The secondary OpenAPI path is independent:

config.Context
        |
        v
grafana.ClientFromContext()     [internal/grafana/client.go]
        |  - parses server URL into Host/BasePath/Scheme
        |  - applies auth (basic or API key)
        v
*goapi.GrafanaHTTPAPI           (generated OpenAPI client, /api base path)

The third path for datasource queries also starts from NamespacedRESTConfig but uses the k8s rest package's HTTP client factory directly:

config.NamespacedRESTConfig
        |
        v
rest.HTTPClientFor(&cfg.Config)     [k8s.io/client-go/rest]
        |  - builds *http.Client with TLS, auth, and transport from rest.Config
        |  - does NOT set up k8s API machinery (no GVK, no dynamic.Interface)
        v
*http.Client
        |
        +---> prometheus.Client     [internal/query/prometheus/client.go]
        |         |  POST /apis/query.grafana.app/v0alpha1/namespaces/{ns}/query
        |         |  GET  /apis/prometheus.datasource.grafana.app/v0alpha1/...
        |
        +---> loki.Client           [internal/query/loki/client.go]
                  |  POST /apis/query.grafana.app/v0alpha1/namespaces/{ns}/query
                  |  GET  /apis/loki.datasource.grafana.app/v0alpha1/...

Layer Descriptions

Layer 1: config.GrafanaConfig — User Configuration

File: internal/config/types.go

The root data structure that holds all user-provided connection settings:

type GrafanaConfig struct {
    Server   string  // env: GRAFANA_SERVER
    User     string  // env: GRAFANA_USER
    Password string  // env: GRAFANA_PASSWORD  (datapolicy:"secret")
    APIToken string  // env: GRAFANA_TOKEN     (datapolicy:"secret")
    OrgID    int64   // env: GRAFANA_ORG_ID    (on-prem)
    StackID  int64   // env: GRAFANA_STACK_ID  (Grafana Cloud)
    TLS      *TLS    // cert/key/ca data, insecure flag, SNI
}

datapolicy:"secret" tags cause these fields to be redacted in logs. Auth priority: APIToken beats User/Password (enforced in NewNamespacedRESTConfig).

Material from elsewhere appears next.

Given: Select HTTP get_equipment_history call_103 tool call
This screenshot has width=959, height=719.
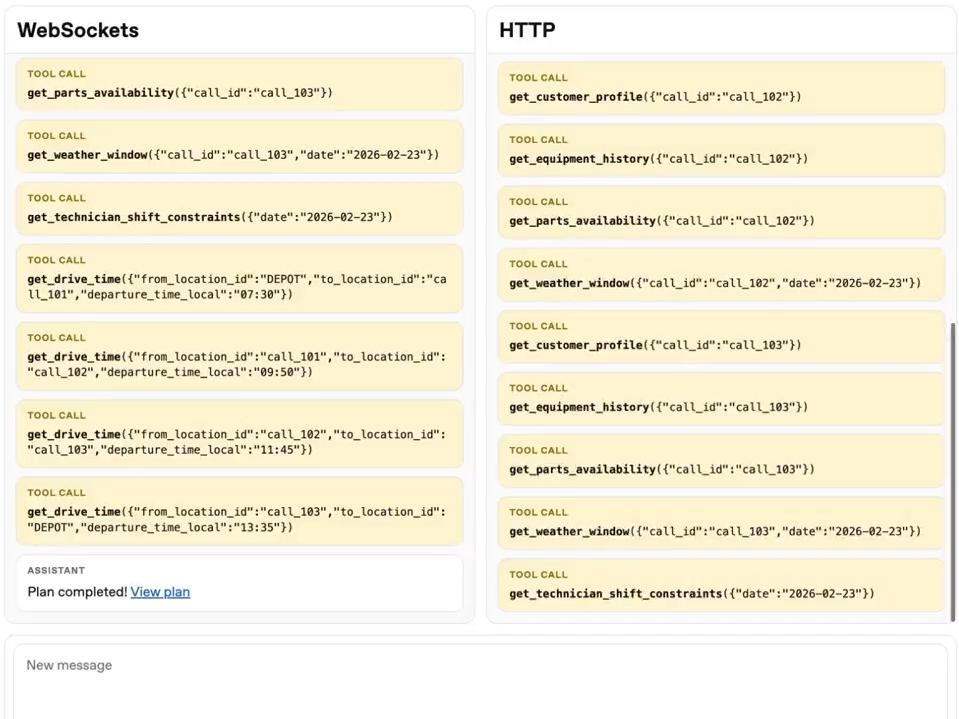Looking at the screenshot, I should point(721,398).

Layer 2: NamespacedRESTConfig — k8s REST Config Bridge

File: internal/config/rest.goNewNamespacedRESTConfig()

Converts the user config into a k8s.io/client-go/rest.Config plus a resolved namespace string.

Key responsibilities:

  1. Host mappingcfg.Grafana.Server becomes rest.Config.Host; APIPath is hardcoded to "/apis" (the K8s-compatible endpoint Grafana exposes).

  2. Auth mapping:

    switch {
    case cfg.Grafana.APIToken != "":
        rcfg.BearerToken = cfg.Grafana.APIToken   // → Authorization: Bearer <token>
    case cfg.Grafana.User != "":
        rcfg.Username = cfg.Grafana.User
        rcfg.Password = cfg.Grafana.Password       // → Authorization: Basic <b64>
    }
  3. TLS mapping — gcx's TLS struct is manually mapped to k8s's rest.TLSClientConfig (they are incompatible types; crypto/tls.Configrest.TLSClientConfig).

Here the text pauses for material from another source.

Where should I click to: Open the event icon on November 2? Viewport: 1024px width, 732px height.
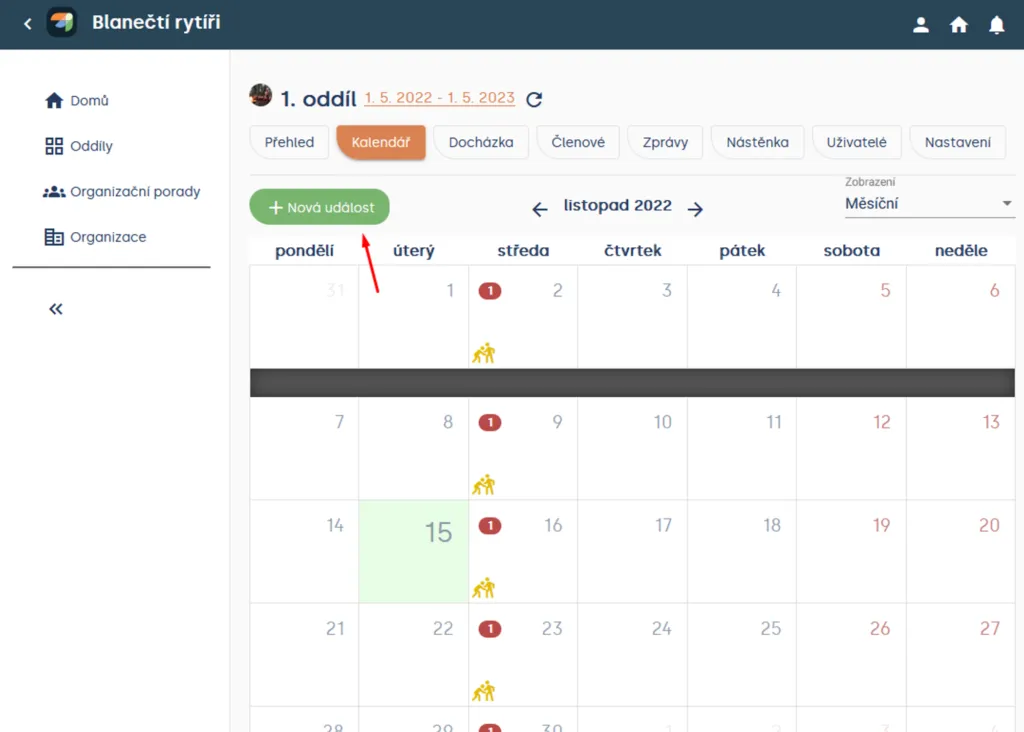(484, 353)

  4. Namespace resolution — calls DiscoverStackID() to auto-detect Grafana Cloud namespace. Falls back to configured OrgID or StackID:

    DiscoverStackID succeeds  →  stacks-<discoveredID>   (cloud, auto-detected)
    DiscoverStackID fails
      OrgID configured        →  org-<OrgID>             (on-prem)
      StackID configured      →  stacks-<StackID>        (cloud, manual)
    
  5. Rate limits — hardcoded QPS: 50, Burst: 100 (TODO: make configurable).

Stack ID auto-discovery (internal/config/stack_id.go):

GET {server}/bootdata
→ { "settings": { "namespace": "stacks-98765" } }
→ parse "stacks-98765" → StackID = 98765
→ namespace = "stacks-98765"

Uses a dedicated 5-second-timeout HTTP client (separate from the main client). If the endpoint returns non-200 or an on-prem namespace (e.g., "grafana"), discovery fails and the configured values are used as-is.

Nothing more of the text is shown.